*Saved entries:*

━━━━━━━━━━━━━━━━━━━━

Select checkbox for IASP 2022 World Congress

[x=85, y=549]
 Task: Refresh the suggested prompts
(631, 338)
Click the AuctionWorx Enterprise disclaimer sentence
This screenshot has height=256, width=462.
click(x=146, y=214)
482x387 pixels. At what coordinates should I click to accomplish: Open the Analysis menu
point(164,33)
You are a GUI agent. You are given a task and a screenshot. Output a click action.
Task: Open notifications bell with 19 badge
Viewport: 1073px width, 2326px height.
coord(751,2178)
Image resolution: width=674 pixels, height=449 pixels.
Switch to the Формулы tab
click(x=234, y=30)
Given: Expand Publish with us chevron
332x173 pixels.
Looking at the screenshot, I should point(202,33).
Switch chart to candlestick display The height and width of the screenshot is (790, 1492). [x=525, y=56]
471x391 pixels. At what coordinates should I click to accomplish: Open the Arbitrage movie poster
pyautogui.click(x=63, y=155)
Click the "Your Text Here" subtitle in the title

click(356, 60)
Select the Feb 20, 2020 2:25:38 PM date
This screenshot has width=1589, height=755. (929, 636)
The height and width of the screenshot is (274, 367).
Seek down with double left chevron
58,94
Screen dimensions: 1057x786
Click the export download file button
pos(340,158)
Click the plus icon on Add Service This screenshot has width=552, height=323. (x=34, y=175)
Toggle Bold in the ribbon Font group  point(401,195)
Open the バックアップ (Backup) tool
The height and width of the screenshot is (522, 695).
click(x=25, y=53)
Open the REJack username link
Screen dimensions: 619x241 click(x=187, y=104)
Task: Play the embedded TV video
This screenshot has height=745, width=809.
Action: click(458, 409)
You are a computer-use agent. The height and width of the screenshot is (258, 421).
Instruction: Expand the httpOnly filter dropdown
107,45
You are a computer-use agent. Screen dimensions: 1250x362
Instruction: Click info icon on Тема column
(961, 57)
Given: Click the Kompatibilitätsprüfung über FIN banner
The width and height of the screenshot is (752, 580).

━━━━━━━━━━━━━━━━━━━━

*Your objective:* Every line that contains "agent" should be copied out of the data.

*Response box:*
You are a GUI agent. You are given a task and a screenshot. Output a click action.
You are a computer-use agent. The height and width of the screenshot is (258, 421).
You are a computer-use agent. Screen dimensions: 1250x362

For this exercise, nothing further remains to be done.